- Developer: Apache Software Foundation
- Stable release: 1.9.1 / October 3, 2021; 4 years ago
- Written in: Java
- Operating system: Cross-platform
- Type: Search and index API
- License: Apache License 2.0
- Website: oodt.apache.org
- Repository: OODT Repository

= Apache OODT =

The Apache Object Oriented Data Technology (OODT) is an open source data management system framework that is managed by the Apache Software Foundation. OODT was originally developed at NASA Jet Propulsion Laboratory to support capturing, processing and sharing of data for NASA's scientific archives. The project was retired in April 2023

== History ==
The project started out as an internal NASA Jet Propulsion Laboratory project incepted by Daniel J. Crichton, Sean Kelly and Steve Hughes. The early focus of the effort was on information integration and search using XML as described in Crichton et al.'s paper in the CODATA meeting in 2000.

After deploying OODT to the Planetary Data System and to the National Cancer Institute EDRN or Early Detection Research Network project, OODT in 2005 moved into the era of large scale data processing and management via NASA's Orbiting Carbon Observatory (OCO) project. OODT's role on OCO was to usher in a new data management processing framework that instead of tens of jobs per day and tens of gigabytes of data would handle 10,000 jobs per day and hundreds of terabytes of data. This required an overhaul of OODT to support these new requirements. Dr. Chris Mattmann at NASA JPL led a team of 3-4 developers between 2005-2009 and completely re-engineered OODT to support these new requirements.

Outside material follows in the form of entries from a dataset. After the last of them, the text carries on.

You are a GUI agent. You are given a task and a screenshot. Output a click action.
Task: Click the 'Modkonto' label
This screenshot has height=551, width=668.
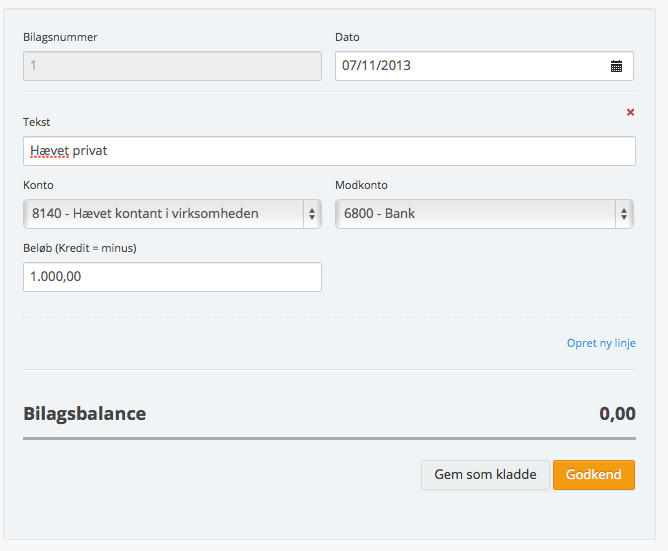pos(361,186)
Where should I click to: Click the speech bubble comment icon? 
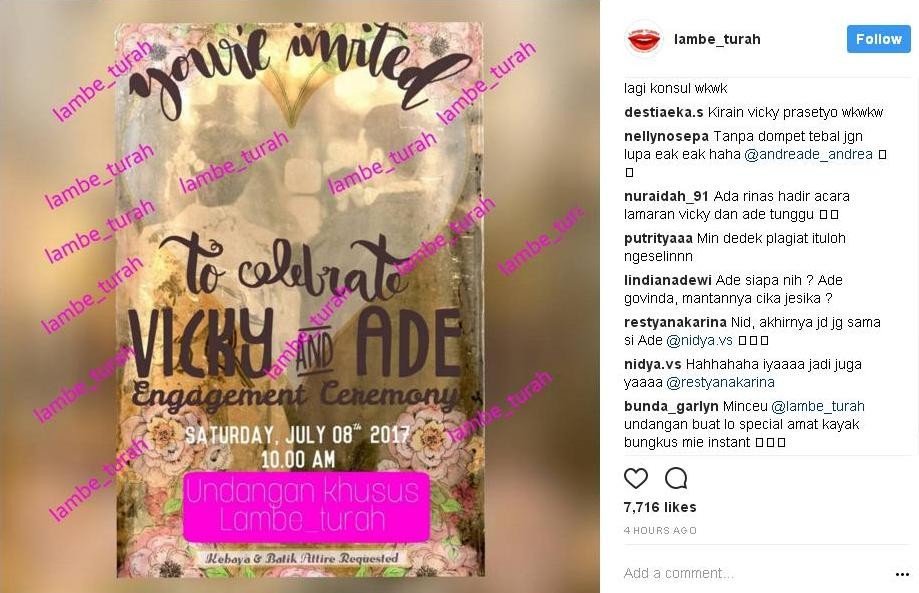click(x=676, y=479)
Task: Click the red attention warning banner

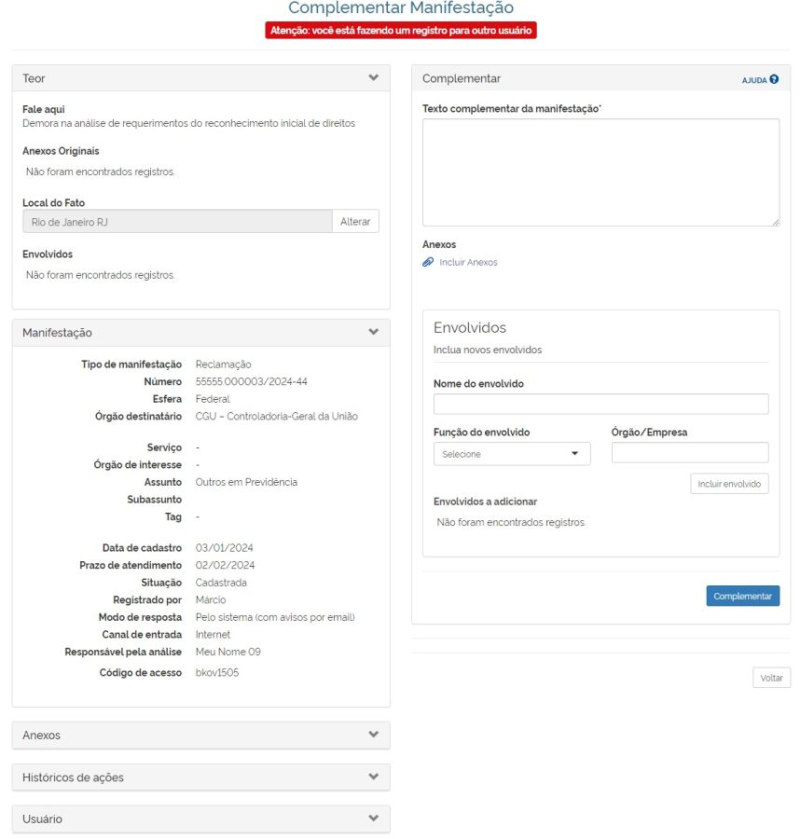Action: tap(401, 31)
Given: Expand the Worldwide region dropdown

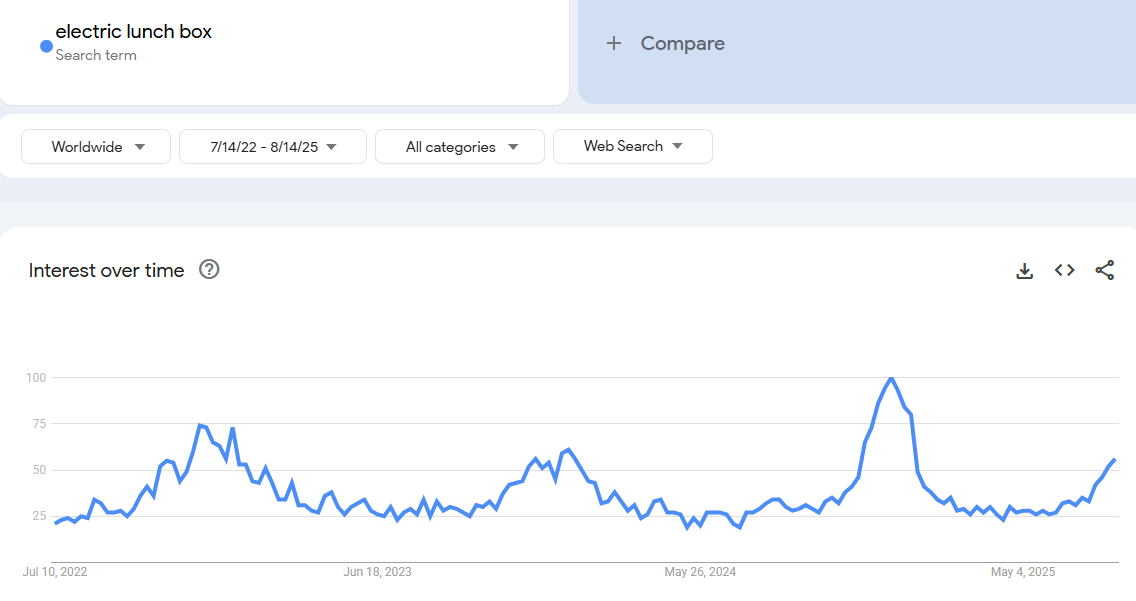Looking at the screenshot, I should coord(97,147).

Influenced by the emerging efforts in Apache Nutch and Hadoop which Mattmann participated in, OODT was given an overhaul making it more amenable towards Apache Software Foundation like projects. In addition, Mattmann had a close relationship with Dr. Justin Erenkrantz, who as the Apache Software Foundation President at the time, and the idea to bring OODT to the Apache Software Foundation emerged. In 2009, Mattmann and his team received approval from NASA and from JPL to bring OODT to Apache making it the first NASA project to be stewarded by the foundation. Seven years later, the project has released a version 1.0.

== Features ==
OODT focuses on two canonical use cases: Big Data processing and on Information integration. Both were described in Mattmann's ICSE 2006 and SMC-IT 2009 papers. It provides three core services.

=== File Manager ===
A File Manager is responsible for tracking file locations, their metadata, and for transferring files from a staging area to controlled access storage.

=== Workflow Manager ===
A Workflow Manager captures control flow and data flow for complex processes, and allows for reproducibility and the construction of scientific pipelines.

=== Resource Manager ===
A Resource Manager handles allocation of Workflow Tasks and other jobs to underlying resources, e.g., Python jobs go to nodes with Python installed on them; jobs that require a large disk or CPU are properly sent to those nodes that fulfill those requirements.

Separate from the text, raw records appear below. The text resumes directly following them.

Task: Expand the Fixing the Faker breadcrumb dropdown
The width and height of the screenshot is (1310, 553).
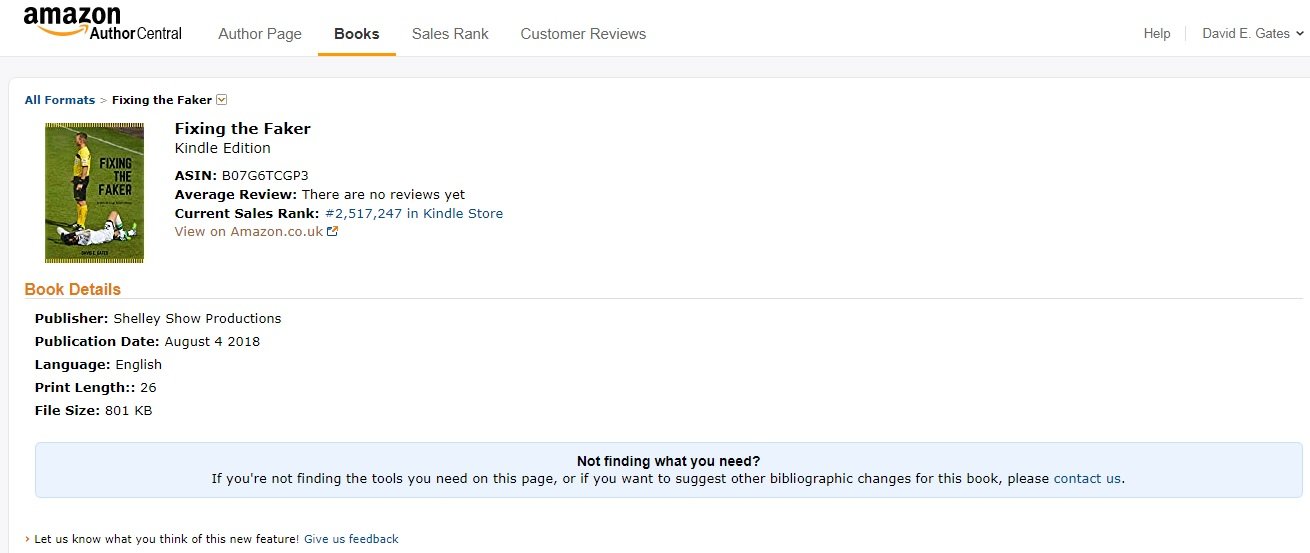Action: 222,100
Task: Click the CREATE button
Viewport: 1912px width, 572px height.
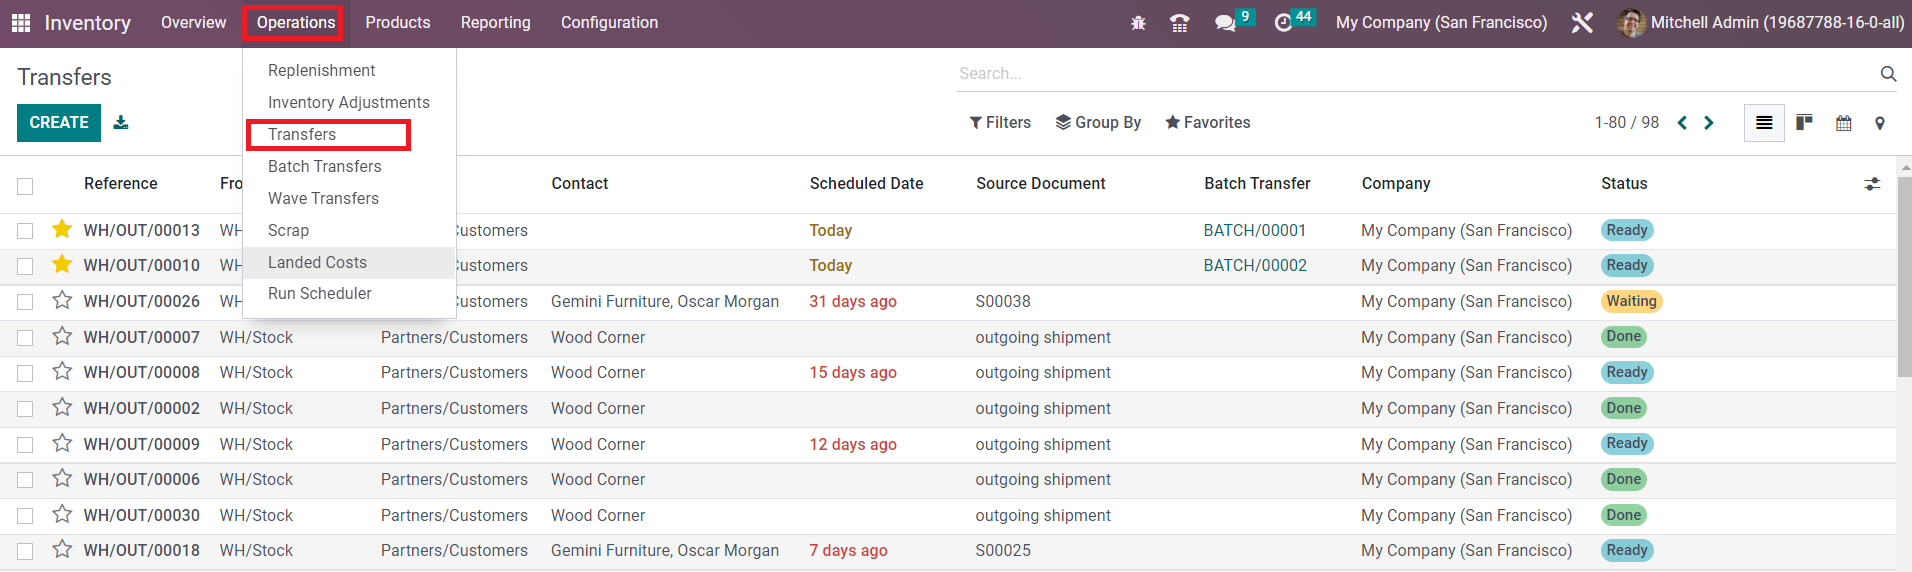Action: tap(59, 122)
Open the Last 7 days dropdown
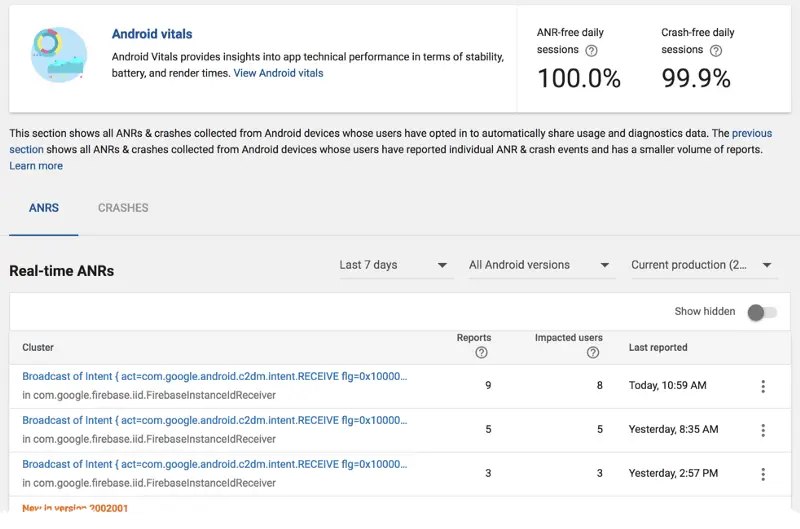Image resolution: width=800 pixels, height=529 pixels. click(x=394, y=265)
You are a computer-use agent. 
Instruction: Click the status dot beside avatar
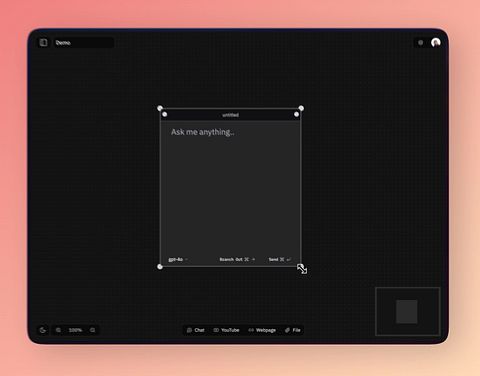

In addition to the three core services, OODT provides three client-oriented frameworks that build on these services.

=== File Crawler ===
A file Crawler automatically extracts metadata and uses Apache Tika to identify file types and ingest the associated information into the File Manager.

=== Catalog and Archive Crawling Framework ===
A Push/Pull framework acquires remote files and makes them available to the system.

=== Catalog and Archive Service Production Generation Executive (CAS-PGE) ===
A scientific algorithm wrapper (called CAS-PGE, for Catalog and Archive Service Production Generation Executive) encapsulates scientific codes and allows for their execution independent of environment, and while doing so capturing provenance, and making the algorithms easily integrated into a production system.

=== CAS RESTful Services ===
A Set of RESTful APIs which exposes the capabilities of File Manager, Workflow Manager and Resource manager components.

=== OPSUI Monitor Dashboard ===
A web application for exposing services form the underlying OODT product / workflow / resource managing Control Systems via the JAX-RS specification. At this stage it is built using Apache Wicket components.

The overall motivation for OODT's re-architecting was described in a paper in Nature (journal) in 2013 by Mattmann called A Vision for Data Science.

OODT is written in the Java, and through its REST API used in other languages including Python (programming language).

== Notable uses ==
OODT has been recently highlighted as contributing to NASA missions including Soil Moisture Active Passive and New Horizons. OODT also helps to power the Square Kilometre Array telescope increasing the scope of its use from Earth science, Planetary science, radio astronomy, and to other sectors. OODT is also used within bioinformatics and is a part of the Knowledgent Big Data Platform.